10/10
A little known fact about this Swedish classic...
2 November 2005
This film is rarely seen in North America. As monumental a film as it is in Swedish film history (its influence on Bergman is notorious), it is almost never shown and is not available on DVD. I was lucky enough to have seen it as a child on the Radio-Canada (French) channel on a show called "Ciné-Club", in Québec in the fifties. It struck me then as an amazing supernatural epic but populist drama about life's meaning, in the grand tradition of "Peer Gynt". One scene stayed with me my whole life: The farmer, grown older, richer and bitter, throws a party to flaunt his wealth and nobody shows up but the lame and moribund.
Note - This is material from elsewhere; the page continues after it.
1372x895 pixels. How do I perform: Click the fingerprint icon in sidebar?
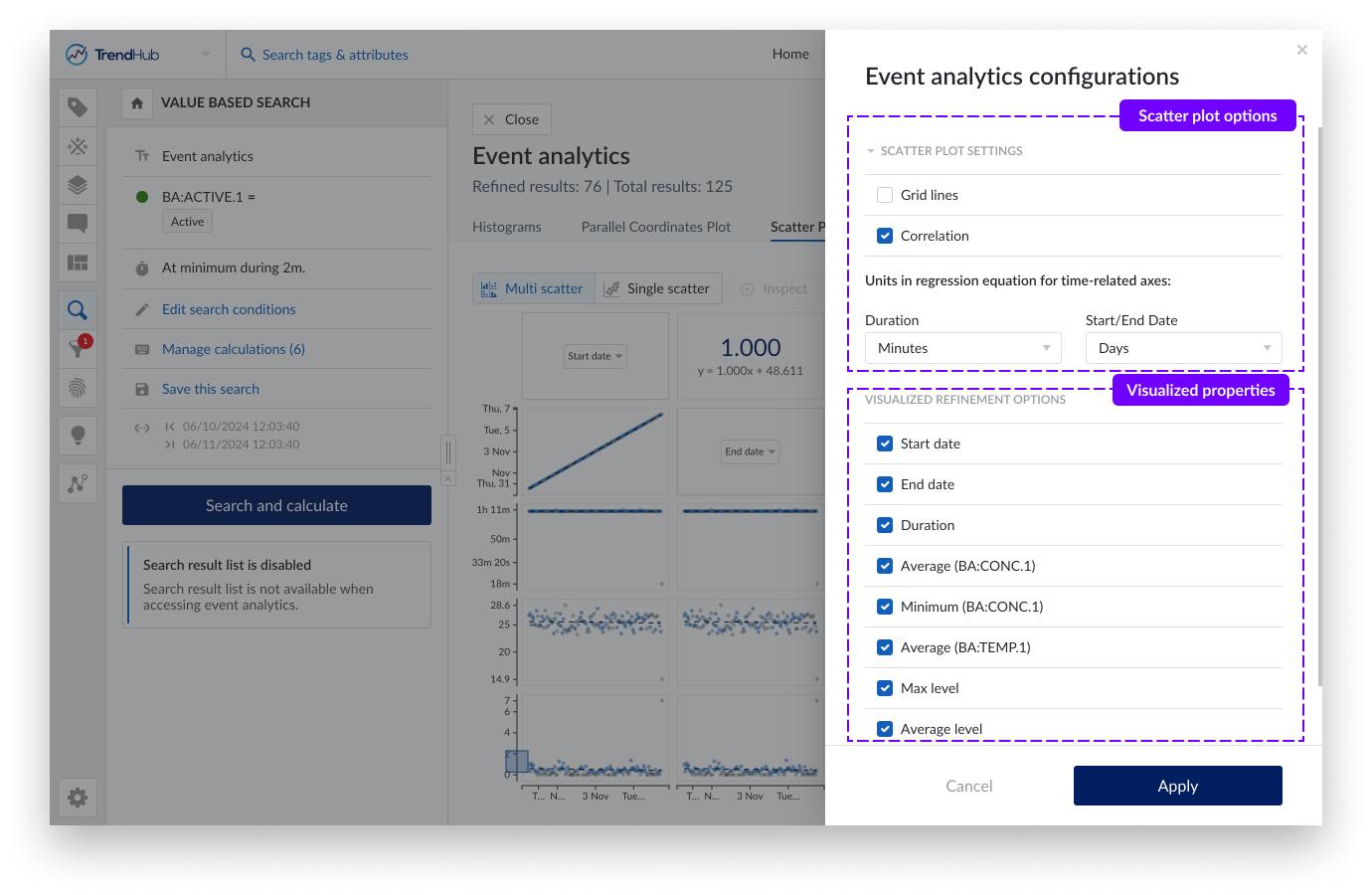click(78, 388)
Whatever the originality of the film and the play it's based on (written by its star, actor Rune Lindström), this 1942 film plays in many ways like an instant remake of the American classic "The Devil and Daniel Webster" (William Dieterle, 1941). The party scene, in particular, is eerily similar in content, mood and structure to that of the American film, besides the other more obvious common traits in plot (a poor farmer makes a deal with the devil) between the two films. These two films are so similar, in fact, that this should be mentioned in the "Movie Connections" link of both films in the IMDb. Just a thought... It's amazing to think that such an idiosyncratic piece of American mythology like the legend of Daniel Webster and the Devil should end up as part and parcel of the Swedish heritage, but there it is!